COUPEURS DE ROUTE : la gendarmerie pointe une complicité parmi les victimes

 
Sur ce coup, la gendarmerie guinéenne aurait mieux de se taire. Mise en cause au même titre que la police dans le cadre du regain d’insécurité que connait le pays, elle réoriente l’accusation vers les victimes de cette insécurité.
A propos en particulier du phénomène des coupeurs de route, le porte-parole de la gendarmerie nationale, intervenant ce matin sur une radio de la place, a évoqué une complicité parmi les victimes des attaques.
Selon Mamadou Alpha Barry qui intervenait depuis Mamou, très souvent, ce sont des proches des victimes d’attaques qui orientent les assaillants vers leurs cibles. Citant un cas récent qu’il a situé à Boffa, il a révélé que c’est un frère de la victime qui s’était déplacé à Conakry pour recruter le commando qui avait perpétré l’attaque.

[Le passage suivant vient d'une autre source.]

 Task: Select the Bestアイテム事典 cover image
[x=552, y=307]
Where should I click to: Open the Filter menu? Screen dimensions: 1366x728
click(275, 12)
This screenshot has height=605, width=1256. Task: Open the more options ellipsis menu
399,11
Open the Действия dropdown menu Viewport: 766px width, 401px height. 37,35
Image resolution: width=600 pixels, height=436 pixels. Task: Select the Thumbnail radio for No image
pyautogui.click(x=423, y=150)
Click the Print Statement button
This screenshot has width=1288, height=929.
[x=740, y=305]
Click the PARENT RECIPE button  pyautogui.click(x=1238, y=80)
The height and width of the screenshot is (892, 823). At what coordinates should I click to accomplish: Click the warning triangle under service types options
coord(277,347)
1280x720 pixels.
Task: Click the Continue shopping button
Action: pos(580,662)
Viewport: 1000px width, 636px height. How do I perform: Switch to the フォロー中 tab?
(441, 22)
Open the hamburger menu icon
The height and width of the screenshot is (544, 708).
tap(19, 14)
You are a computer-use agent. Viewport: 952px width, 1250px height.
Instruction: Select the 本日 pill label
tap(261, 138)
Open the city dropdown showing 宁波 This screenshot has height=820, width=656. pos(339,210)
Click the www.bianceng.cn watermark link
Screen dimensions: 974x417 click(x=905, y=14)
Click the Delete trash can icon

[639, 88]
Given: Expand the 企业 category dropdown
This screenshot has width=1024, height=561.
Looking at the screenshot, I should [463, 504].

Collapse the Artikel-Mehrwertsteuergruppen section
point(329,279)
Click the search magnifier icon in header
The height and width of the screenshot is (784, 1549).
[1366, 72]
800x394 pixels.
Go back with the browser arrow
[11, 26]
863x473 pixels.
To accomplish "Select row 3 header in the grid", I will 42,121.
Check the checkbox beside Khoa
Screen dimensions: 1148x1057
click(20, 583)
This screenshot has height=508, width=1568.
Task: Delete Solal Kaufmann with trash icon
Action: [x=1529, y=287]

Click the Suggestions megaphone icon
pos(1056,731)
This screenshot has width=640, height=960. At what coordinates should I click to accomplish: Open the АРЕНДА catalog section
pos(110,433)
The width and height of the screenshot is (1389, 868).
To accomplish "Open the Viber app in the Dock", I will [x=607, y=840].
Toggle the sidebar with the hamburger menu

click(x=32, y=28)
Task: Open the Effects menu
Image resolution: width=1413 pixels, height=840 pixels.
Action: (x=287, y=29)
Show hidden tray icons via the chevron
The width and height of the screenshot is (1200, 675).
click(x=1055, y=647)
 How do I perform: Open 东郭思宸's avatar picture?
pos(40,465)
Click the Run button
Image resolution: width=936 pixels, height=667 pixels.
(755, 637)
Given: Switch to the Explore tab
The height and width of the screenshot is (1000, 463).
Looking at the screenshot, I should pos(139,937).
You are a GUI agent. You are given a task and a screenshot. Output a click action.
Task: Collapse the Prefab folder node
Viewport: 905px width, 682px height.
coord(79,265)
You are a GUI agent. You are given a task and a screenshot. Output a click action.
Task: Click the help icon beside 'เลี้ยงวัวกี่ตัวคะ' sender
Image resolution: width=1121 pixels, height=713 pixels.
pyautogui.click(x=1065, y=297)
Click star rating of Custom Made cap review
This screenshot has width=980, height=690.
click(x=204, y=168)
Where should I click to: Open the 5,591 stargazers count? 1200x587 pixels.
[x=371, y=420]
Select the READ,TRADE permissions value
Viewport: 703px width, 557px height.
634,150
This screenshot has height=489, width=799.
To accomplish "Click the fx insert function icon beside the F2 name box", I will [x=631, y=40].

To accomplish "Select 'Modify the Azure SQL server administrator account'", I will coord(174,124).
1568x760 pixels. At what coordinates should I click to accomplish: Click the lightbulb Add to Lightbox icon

En ce qui concerne, les attaques récurrentes contre les voitures en rase campagne, il pense que c’est au niveau des gares-routières que ce sont des chauffeurs complices des bandits, s’informant sur les biens de valeur ou les sommes importantes que les passagers porteraient sur eux, qui alerteraient les malfrats.
De telles allégations, certainement inspirées par des cas isolés, sont tout simplement ahurissantes. Par ailleurs, cela révèle un manque de professionnalisme de part des services de sécurité guinéens. Il s’agit de services qui, au lieu d’appréhender les problématiques dans leurs dimensions globales, se bornent à des détails qu’on peut facilement balancer à la face du premier citoyen analphabète. Autrement, ce qu’on attend d’un service de gendarmerie efficace, ce n’est pas un diagnostic du problème, c’est l’éradication de la criminalité. Les diagnostics, même s’ils ne sont pas fondamentalement inutiles, devraient ressortir à travers un rapport en bonne et due forme.